-------- Exercise data --------
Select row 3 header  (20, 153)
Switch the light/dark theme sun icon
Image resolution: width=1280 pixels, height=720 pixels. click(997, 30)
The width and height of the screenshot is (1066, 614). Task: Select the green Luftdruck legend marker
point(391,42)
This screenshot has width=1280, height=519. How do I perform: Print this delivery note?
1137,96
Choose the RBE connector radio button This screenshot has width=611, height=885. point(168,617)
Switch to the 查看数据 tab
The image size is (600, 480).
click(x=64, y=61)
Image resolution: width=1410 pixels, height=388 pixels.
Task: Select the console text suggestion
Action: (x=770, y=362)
--------
-------- Exercise data --------
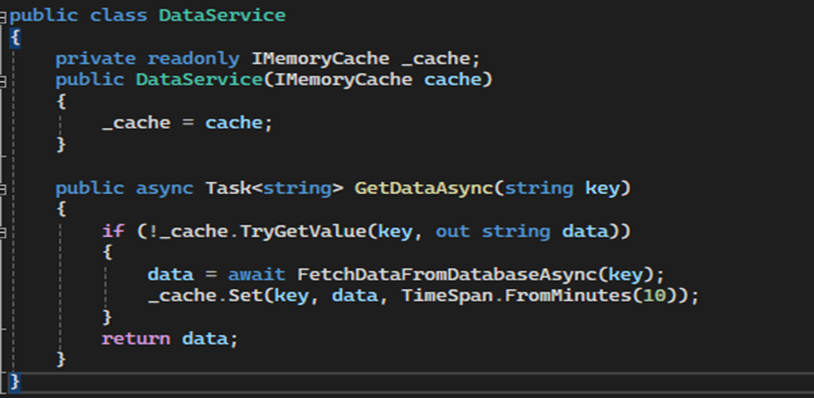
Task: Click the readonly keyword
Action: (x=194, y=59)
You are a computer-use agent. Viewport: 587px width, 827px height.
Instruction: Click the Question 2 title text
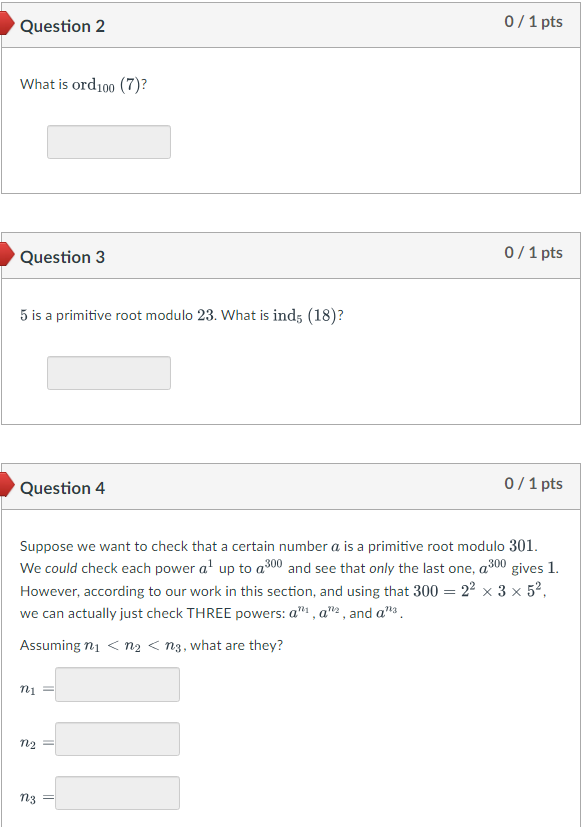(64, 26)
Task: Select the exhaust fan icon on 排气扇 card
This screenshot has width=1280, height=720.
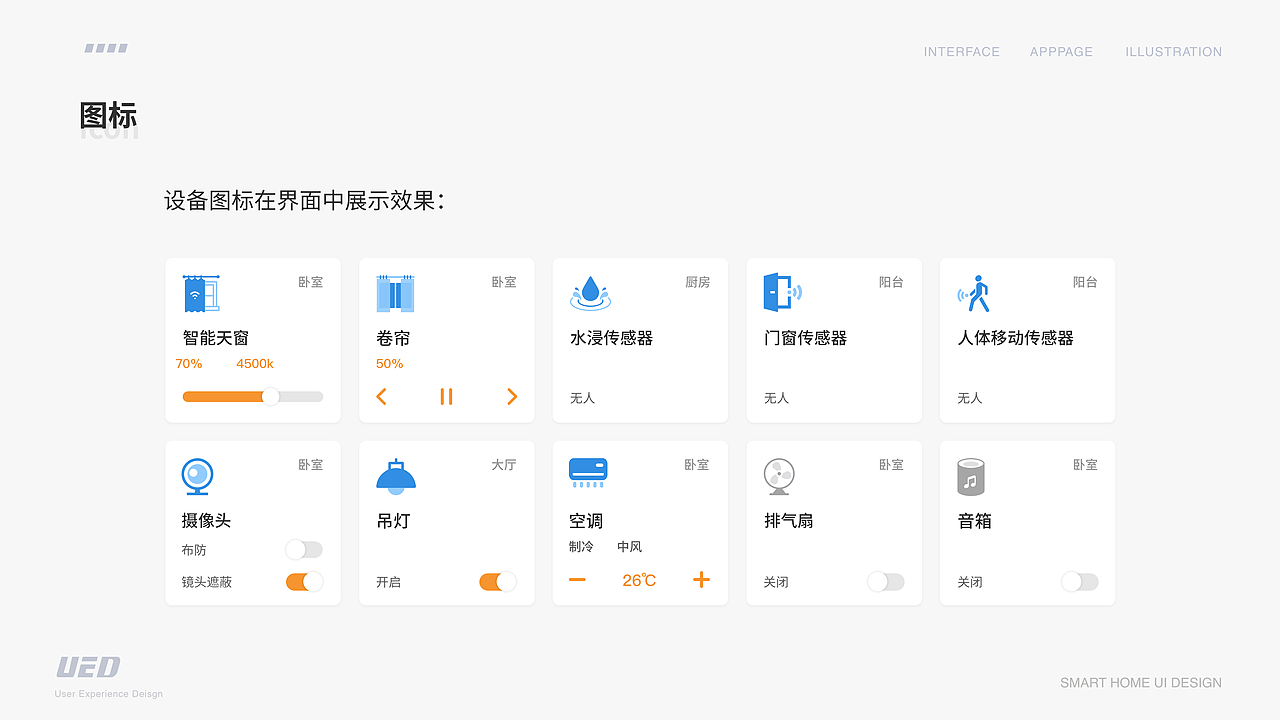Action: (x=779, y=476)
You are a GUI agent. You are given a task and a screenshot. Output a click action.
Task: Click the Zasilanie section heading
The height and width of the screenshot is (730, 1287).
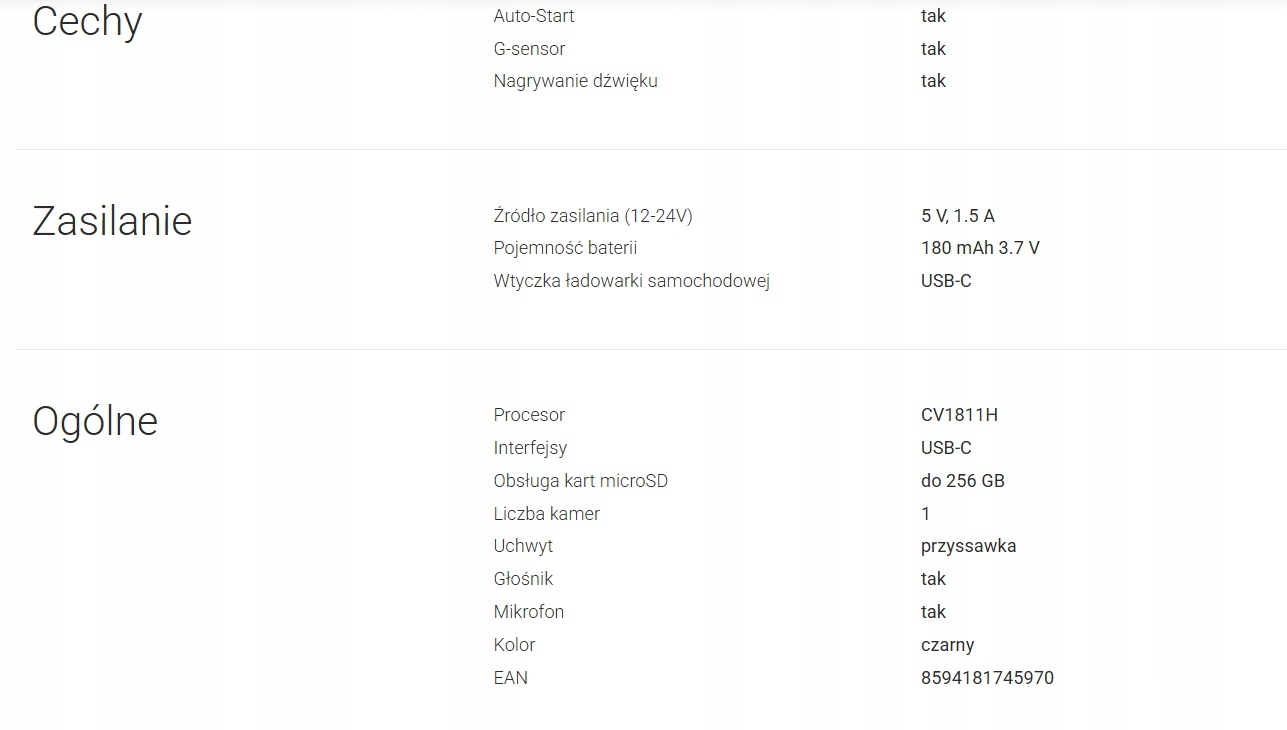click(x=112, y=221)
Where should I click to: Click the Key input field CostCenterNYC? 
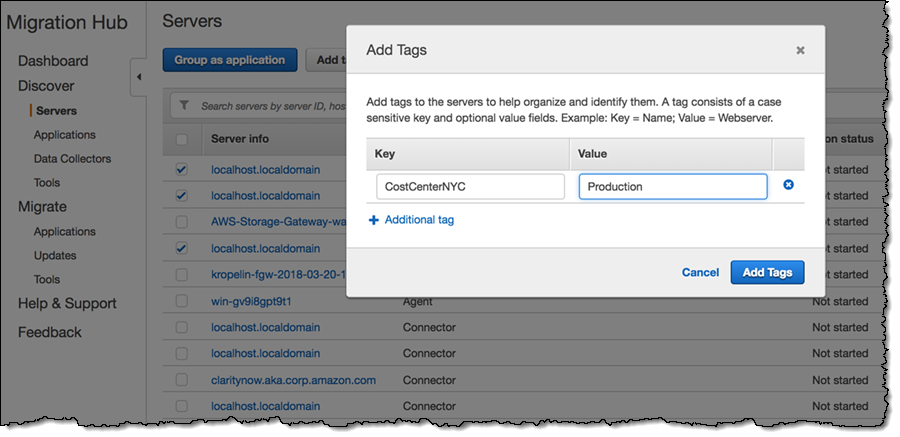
--------
* _Task directions_: Your answer should be the lines above, word for word, from the line with "The height and" through the line with "Where should I", minus the pictures.

* _Task solution_:
The height and width of the screenshot is (730, 1287).
click(x=112, y=221)
Where should I click to: Click the Key input field CostCenterNYC? 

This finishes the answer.